A New Way to Cook with Fava Beans!

Leaves included!

Some of you may know of my taste for fresh fava beans, that most underrated bean, at least among US cooks. 

 Fava beans always come to mind at this time of the year, especially around Easter and Passover. Growing up in Morocco meant I got to participate in the rituals of Muslims, Christians, and Jews: That made for sampling a number of celebratory dishes, from Ramadan soup, to Hot Cross Buns, and my maternal great-grandmother’s Passover bean soup packed with fresh cilantro.

 My favorite way to savor favas is à la marocaine of course, cooked in olive oil, and flavored with cumin, paprika, and cilantro.  But I was thrilled to discover that fava leaves are also edible. This thanks to a vendor at the Vista farmer’s market, the one where you will find me every Saturday morning. Gladys, an expert in Asian cooking, told me she added fava leaves instead of pea shoots to her Chinese egg drop soup. So I rushed to the store, bought the makings for chicken broth, and added fava leaves and sesame oil:  I am here to tell you that this soup will become part of my repertoire .  

In the same spirit of experimentation, I too, decided to give a Moroccan classic a new twist by adding leaves and pods ( as long as they are young and tender). Shelling favas is somewhat time consuming, but you can do that a day or two ahead.  The leaves have only a very faint, grassy taste, so you can be generous when you add them to your dish.

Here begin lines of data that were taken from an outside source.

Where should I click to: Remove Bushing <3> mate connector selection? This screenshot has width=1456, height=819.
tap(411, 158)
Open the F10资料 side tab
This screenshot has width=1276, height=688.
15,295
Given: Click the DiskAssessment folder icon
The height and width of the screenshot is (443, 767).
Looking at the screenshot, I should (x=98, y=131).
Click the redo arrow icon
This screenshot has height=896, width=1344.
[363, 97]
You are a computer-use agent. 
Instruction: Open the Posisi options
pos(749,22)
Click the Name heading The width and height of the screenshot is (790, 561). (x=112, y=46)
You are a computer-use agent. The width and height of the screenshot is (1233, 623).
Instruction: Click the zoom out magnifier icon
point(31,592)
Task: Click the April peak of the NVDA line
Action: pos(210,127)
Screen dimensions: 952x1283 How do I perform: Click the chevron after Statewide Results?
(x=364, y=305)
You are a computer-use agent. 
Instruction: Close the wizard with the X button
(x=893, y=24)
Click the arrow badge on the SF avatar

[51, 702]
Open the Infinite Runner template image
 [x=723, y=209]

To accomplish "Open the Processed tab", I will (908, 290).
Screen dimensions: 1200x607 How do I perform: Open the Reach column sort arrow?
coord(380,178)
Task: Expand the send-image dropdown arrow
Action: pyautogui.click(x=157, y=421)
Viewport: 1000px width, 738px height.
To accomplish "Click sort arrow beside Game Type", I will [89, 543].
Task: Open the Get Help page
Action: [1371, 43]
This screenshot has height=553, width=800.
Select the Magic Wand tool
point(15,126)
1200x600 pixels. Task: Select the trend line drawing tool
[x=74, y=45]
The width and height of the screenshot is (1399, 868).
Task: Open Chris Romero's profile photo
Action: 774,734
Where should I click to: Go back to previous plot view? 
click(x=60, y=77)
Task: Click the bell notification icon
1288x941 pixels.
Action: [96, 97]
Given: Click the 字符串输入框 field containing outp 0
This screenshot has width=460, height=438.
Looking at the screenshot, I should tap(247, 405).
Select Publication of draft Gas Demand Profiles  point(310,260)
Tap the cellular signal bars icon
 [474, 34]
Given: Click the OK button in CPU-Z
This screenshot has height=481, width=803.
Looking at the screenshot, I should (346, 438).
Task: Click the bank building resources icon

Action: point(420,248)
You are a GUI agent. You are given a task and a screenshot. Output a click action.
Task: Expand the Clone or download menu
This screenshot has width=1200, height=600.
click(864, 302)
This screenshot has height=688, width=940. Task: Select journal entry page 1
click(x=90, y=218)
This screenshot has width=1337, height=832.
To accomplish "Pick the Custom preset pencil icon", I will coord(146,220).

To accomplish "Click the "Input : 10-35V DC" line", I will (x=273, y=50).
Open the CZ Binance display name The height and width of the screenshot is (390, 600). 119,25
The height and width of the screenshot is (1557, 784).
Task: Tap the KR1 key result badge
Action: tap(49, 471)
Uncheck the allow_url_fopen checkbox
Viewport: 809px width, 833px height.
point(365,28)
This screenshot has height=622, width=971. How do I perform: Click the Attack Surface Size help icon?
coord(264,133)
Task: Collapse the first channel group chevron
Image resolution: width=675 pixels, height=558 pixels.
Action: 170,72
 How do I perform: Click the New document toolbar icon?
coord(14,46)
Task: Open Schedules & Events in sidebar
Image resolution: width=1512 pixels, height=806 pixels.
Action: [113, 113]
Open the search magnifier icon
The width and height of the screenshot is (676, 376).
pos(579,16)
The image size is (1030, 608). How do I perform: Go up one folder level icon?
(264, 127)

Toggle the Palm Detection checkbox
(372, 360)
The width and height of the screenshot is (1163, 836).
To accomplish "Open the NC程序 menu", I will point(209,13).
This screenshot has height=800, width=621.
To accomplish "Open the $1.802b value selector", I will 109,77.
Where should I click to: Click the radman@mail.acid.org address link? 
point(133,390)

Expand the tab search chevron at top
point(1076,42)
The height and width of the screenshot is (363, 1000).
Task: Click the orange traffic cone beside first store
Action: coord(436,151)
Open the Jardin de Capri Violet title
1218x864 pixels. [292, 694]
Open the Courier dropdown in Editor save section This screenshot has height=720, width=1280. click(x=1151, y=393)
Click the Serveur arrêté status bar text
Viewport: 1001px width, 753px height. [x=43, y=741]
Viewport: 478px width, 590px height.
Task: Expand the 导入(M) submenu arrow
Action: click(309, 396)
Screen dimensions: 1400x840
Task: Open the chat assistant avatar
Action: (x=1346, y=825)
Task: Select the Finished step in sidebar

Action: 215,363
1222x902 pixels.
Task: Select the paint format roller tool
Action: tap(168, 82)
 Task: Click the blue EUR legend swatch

Et voilà le résultat! Bon appétit!

 

Fava Beans, Leaves and Pods with chermoula spices

 serves 4

 2 tablespoons olive oil

2 teaspoons sweet paprika

2 teaspoons cumin

2 garlic cloves, minced

1 cup diced tomatoes

1 cup shelled fava beans

2 cups fava bean leaves (no stems)

4 or 5 small, slender pods, cut into 2-inch pieces

½ bunch cilantro tied with string

½ cup water

Salt and pepper

Juice of 1 lemon

Chopped cilantro, for garnish

 In a medium skillet, heat olive oil over medium heat. Add paprika, cumin, and garlic. Stir until spices start to bubble. Add tomatoes, shelled beans, leaves, pods, cilantro and water. Cover and cook for 10 to 15 minutes. Discard cilantro. Season with salt, pepper and lemon juice. Transfer to a bowl, and serve at room temperature. Sprinkle with chopped cilantro before serving.